Victoria’s biggest ever public transport project – the Metro Tunnel – will undertake one of the state’s largest archaeological digs.
On the corner of Swanston and La Trobe streets, fast food outlets and a residential tower have been demolished to make way for an entrance to the new underground State Library Station.
Building demolition at this site is now complete with the Metro Tunnel set to transform the face of the city and breathe new life into parts of Melbourne’s CBD.
Now that the site is clear, work has started to prepare for the massive Metro Tunnel archaeological dig that will uncover some of the city’s earliest history previously sealed below the surface.
Preparations for the big dig include initial archaeological assessments of ground conditions to determine the digging approach and predict what might be found below ground.
Work will soon get underway across seven sites in the CBD, with digs at a further three sites on Little La Trobe Street also expected to start later this year.

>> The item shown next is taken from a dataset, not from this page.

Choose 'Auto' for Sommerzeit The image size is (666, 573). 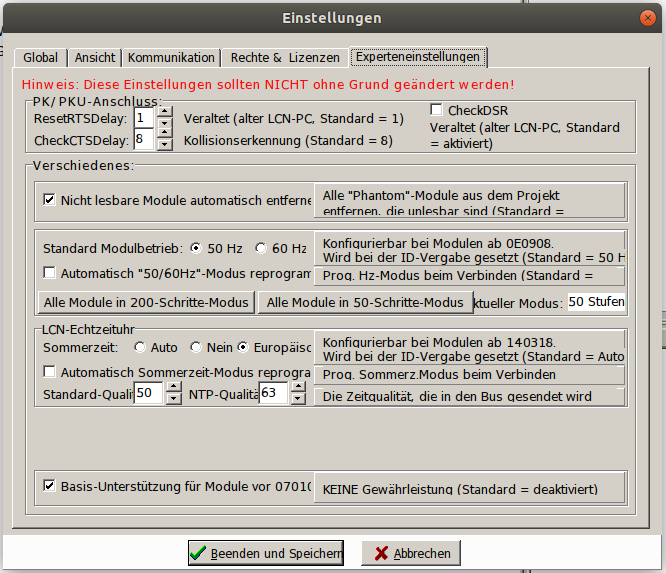click(x=141, y=348)
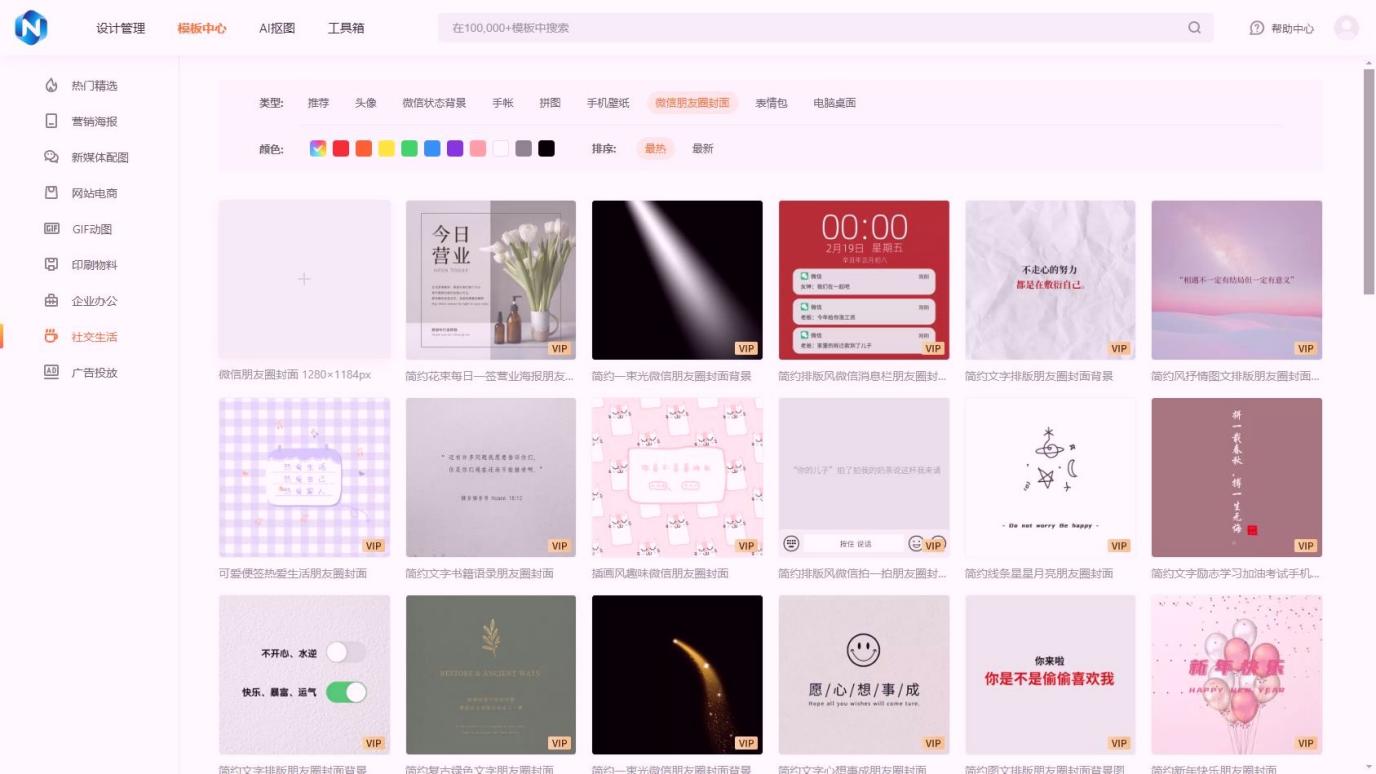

Archaeologists and historians expect to find a large collection of artefacts at each site dating back more than 180 years, when John Batman first settled Melbourne.
In the 1880s, the future State Library Station site was home to the manufacturing of horse drawn carriages with buggies regularly parked along this section of Swanston Street.
A strip of fast food outlets and Port Phillip Arcade have almost been demolished on the site of the new underground Town Hall Station at the corner of Swanston and Flinders streets near the Young and Jackson Hotel.
This iconic part of Melbourne opposite Flinders Street Station and St Paul’s Cathedral was first developed in 1837 and was home to a girl’s school and many small businesses, including a wine merchant and printers.
Archaeologists and historians are eager to see what is uncovered in one of the city’s most well-known strips and what it reveals around Melbourne’s colourful history.
Uncovered artefacts will be cleaned and analysed to better understand how Melbourne’s early settlers lived and how Melbourne has developed into the city it has become.
Metro Tunnel construction is underway and the project is on track to be complete by the end of 2025, a year ahead of schedule.
Quotes attributable to Minister for Public Transport Jacinta Allan
“We’re getting on with building the urgently-needed Metro Tunnel Project which will transform the face of our city with five new underground stations and turn-up-and-go services.”
“These archaeological digs will be the biggest in Victoria’s history and are expected to uncover a large collection of artefacts dating back to the days of Melbourne’s earliest settlers.”
“The Metro Tunnel will untangle the City Loop so more trains can run to and from some of Melbourne’s fastest growing suburbs.”